Fallon is the host who has benefited most from the departure of David Letterman. According to the poll, 48 percent of Fallon viewers are married, 36 percent are Democrats, and their alcohol of choice is a tie between beer and wine, according to the Penn Schoen Berland poll. Fallon also draws in a higher proportion of female viewers, 55 percent, than Colbert or Kimmel.
Nevertheless, Concha declared: “For Stephen Colbert, the late-night honeymoon appears to be over.”
The Mediaite editor asserted that this “dose of reality” is a result of the fact that other than his opening week, Colbert has been beaten “every week with plenty of room to spare.”
“That’s not to say Colbert has disappointed anyone at the Tiffany Network,” the Mediaite reporter stated, since the CBS host has regularly finished a solid second ahead of Kimmel in both total viewers and the demo in September and much of October.
Meanwhile, Penn stated: “Fallon is the host who has benefited most from the departure of David Letterman.”
According to the poll, 48 percent of Fallon viewers are married, 36 percent are Democrats and their alcohol of choice is a tie between beer and wine,
Fallon also draws in a higher proportion of female viewers, 55 percent, than Colbert or Kimmel.
“Most importantly for Colbert,” Concha noted, “he’s found a niche in offering what the Jimmys can’t really offer (particularly Fallon): consistent political satire and more substantive interviews with big political guests.”
“But therein lies the rub,” Concha continued. “Most sit-downs with politicians don’t exactly result in riveting television (outliers like Donald Trump or Hillary Clinton to a lesser extent notwithstanding.
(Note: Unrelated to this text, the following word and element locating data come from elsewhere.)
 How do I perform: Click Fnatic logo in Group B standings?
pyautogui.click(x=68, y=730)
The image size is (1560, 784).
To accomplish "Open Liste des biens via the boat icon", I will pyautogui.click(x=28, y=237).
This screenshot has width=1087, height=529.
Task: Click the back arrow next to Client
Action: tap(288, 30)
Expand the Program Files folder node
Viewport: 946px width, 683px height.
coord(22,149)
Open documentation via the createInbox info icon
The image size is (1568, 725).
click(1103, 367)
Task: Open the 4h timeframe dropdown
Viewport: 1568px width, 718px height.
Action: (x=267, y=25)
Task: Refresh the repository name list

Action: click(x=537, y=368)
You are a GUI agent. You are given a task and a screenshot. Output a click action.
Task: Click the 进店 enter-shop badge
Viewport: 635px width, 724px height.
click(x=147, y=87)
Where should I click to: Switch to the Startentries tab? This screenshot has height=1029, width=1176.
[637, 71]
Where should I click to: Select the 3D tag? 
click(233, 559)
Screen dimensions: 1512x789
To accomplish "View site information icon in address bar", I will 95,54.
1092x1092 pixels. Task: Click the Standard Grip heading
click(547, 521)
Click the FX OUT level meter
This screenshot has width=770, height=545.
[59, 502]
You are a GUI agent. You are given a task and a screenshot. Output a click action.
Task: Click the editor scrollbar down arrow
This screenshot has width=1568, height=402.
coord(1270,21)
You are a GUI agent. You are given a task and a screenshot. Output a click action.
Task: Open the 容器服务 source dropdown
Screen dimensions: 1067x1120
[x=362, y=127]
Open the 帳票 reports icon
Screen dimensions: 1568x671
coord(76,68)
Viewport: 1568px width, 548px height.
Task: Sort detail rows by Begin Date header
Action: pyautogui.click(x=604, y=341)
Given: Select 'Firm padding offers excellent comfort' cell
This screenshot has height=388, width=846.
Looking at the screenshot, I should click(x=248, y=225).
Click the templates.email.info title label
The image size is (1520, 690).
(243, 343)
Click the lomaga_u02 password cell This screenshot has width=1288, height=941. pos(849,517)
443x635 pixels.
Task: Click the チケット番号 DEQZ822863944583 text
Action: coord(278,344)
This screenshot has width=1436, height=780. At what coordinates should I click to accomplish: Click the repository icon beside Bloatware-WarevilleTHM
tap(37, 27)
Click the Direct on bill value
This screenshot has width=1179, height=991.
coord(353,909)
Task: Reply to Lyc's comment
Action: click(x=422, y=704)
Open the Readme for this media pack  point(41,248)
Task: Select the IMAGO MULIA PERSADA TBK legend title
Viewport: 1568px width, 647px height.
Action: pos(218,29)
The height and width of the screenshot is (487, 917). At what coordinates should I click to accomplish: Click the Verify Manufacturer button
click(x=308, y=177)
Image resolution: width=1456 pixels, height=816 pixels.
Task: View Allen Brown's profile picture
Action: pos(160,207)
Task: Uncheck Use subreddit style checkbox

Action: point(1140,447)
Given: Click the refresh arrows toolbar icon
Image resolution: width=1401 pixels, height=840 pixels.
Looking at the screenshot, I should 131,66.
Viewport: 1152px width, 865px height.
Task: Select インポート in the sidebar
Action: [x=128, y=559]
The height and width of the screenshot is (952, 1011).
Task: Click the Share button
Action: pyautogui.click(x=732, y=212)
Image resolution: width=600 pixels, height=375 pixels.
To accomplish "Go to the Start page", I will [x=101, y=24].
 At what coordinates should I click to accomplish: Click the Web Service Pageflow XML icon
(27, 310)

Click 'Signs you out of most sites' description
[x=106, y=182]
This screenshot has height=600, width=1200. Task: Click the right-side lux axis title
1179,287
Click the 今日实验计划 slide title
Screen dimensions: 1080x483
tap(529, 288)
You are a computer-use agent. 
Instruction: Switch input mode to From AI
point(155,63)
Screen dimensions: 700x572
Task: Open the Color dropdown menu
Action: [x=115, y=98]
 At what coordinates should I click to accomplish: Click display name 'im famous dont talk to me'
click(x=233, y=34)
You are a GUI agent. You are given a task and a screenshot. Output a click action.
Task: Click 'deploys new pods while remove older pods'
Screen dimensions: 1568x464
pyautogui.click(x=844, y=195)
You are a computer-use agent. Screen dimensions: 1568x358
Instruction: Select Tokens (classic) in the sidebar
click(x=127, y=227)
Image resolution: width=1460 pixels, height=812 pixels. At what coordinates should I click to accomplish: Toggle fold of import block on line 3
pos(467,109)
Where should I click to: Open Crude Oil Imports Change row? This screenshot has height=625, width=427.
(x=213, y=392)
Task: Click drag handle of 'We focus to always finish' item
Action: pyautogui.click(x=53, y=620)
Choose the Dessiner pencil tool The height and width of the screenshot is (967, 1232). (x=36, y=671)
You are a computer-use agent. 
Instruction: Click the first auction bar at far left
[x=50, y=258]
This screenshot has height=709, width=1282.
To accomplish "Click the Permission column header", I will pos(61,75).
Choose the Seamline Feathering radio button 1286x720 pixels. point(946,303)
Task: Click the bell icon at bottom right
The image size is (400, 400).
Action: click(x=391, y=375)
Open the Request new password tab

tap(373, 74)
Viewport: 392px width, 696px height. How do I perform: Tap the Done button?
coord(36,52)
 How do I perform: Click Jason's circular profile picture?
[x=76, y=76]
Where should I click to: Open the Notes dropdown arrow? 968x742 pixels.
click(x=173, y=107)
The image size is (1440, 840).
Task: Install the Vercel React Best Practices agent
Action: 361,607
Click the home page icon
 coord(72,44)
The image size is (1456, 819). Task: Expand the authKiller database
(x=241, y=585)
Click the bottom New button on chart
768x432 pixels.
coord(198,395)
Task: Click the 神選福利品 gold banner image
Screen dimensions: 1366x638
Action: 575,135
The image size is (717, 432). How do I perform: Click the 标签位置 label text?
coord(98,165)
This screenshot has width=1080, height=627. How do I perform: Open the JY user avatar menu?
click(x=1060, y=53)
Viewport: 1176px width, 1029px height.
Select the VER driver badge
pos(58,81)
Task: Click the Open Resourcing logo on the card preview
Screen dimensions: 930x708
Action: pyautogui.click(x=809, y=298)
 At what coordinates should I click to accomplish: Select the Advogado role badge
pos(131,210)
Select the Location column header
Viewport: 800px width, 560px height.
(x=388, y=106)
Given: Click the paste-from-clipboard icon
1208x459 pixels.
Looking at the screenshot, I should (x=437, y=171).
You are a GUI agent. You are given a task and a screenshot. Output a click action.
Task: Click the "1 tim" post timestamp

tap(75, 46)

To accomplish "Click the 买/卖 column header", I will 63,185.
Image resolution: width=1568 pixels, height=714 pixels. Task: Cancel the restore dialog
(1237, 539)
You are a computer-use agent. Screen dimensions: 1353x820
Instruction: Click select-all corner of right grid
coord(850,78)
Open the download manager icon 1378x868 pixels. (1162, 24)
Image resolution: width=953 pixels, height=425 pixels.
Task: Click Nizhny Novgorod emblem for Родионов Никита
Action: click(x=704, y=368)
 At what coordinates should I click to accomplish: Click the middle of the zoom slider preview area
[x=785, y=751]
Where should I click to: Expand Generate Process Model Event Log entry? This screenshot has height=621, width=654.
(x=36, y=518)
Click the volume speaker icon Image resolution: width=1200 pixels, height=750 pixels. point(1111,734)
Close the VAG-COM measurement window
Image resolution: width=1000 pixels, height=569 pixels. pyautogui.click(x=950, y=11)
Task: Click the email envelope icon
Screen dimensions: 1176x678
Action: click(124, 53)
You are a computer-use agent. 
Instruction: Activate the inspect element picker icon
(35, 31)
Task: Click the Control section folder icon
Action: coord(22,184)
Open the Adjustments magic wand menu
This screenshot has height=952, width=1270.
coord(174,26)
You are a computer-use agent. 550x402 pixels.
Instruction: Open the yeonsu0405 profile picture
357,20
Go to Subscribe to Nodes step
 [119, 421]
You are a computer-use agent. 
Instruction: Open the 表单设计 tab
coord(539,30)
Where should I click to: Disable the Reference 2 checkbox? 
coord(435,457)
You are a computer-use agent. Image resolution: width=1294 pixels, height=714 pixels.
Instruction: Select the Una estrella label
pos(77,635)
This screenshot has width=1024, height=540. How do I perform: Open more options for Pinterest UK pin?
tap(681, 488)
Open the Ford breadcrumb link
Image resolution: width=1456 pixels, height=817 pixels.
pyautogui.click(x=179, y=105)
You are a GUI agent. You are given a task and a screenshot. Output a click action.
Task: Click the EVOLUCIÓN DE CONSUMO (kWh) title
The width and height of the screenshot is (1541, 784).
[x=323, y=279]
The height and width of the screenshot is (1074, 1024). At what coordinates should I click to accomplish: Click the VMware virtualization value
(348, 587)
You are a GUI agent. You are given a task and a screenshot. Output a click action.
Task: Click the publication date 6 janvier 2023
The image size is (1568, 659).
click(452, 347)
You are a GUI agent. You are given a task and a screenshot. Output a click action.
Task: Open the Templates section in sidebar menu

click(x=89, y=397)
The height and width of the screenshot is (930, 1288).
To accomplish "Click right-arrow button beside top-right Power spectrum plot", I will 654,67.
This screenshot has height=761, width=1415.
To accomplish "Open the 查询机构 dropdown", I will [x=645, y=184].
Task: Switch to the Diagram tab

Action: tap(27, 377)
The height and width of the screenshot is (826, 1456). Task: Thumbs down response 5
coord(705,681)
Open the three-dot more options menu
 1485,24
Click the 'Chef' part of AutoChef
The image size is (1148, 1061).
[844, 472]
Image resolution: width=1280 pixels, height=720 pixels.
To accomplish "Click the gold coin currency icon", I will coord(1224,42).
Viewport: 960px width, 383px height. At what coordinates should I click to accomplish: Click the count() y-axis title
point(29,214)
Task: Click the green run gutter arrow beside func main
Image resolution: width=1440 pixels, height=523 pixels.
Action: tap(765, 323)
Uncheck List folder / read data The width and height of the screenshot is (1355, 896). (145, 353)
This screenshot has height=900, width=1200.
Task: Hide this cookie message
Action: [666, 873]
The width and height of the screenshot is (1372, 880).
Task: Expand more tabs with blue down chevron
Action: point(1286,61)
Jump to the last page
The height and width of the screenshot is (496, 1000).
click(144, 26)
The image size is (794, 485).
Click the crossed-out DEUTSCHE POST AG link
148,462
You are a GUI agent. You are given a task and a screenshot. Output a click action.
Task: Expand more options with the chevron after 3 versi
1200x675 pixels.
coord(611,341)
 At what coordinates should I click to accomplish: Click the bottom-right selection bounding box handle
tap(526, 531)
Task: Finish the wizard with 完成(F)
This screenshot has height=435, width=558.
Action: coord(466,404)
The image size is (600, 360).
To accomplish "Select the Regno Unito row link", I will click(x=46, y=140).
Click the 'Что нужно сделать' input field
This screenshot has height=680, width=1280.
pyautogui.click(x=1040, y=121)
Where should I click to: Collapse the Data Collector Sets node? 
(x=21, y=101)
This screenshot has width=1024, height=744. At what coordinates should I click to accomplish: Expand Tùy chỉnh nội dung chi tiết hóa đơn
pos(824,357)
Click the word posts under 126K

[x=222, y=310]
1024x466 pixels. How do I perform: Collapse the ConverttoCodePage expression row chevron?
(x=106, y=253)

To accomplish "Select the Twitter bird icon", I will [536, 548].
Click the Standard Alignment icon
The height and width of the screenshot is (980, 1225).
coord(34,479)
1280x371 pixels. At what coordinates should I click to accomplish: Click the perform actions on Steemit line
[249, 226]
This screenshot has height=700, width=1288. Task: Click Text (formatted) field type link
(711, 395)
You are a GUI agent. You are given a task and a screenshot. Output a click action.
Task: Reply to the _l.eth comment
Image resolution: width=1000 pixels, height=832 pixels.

And Colbert has shown almost no willingness to hit both sides of the aisle even close to equally.”
As a result, only 17 percent of Colbert's viewers are Republicans, while attracting 47 percent of those who identify as Democrats, a 30-point gap, Concha stressed.
“But more liberals watch late-night TV than stuffy, old conservatives, right?” he asked. “Guess again. In Kimmel’s case, the split is 34 percent Democrats, 33 percent Republicans. In Fallon’s, it’s 36-31 Democrats.”
“Why so even?” Concha asked. “Because Kimmel and Fallon go through great lengths to be apolitical,” while Colbert's commentary centers on “how stupid/awful/inept Republicans are.”
“Colbert is Colbert,” he continued. “And that’s fine on Comedy Central, even downright expected. But network TV? Not so much….”
“Stephen Colbert now drops to third place,” Concha concluded, “a result about as predictable as whom and what his political targets will be during each night.”